▶ **EXERCISE REQUIREMENTS**:
Restate each entry word for word, leaving nothing out.

---- RECORDS PROVIDED

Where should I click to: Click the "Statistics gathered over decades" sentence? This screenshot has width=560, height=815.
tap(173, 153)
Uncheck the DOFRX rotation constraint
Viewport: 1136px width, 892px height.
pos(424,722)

--------

▶ **OUTPUT FOR THIS TASK**:
Where should I click to: Click the "Statistics gathered over decades" sentence? This screenshot has width=560, height=815.
tap(173, 153)
Uncheck the DOFRX rotation constraint
Viewport: 1136px width, 892px height.
pos(424,722)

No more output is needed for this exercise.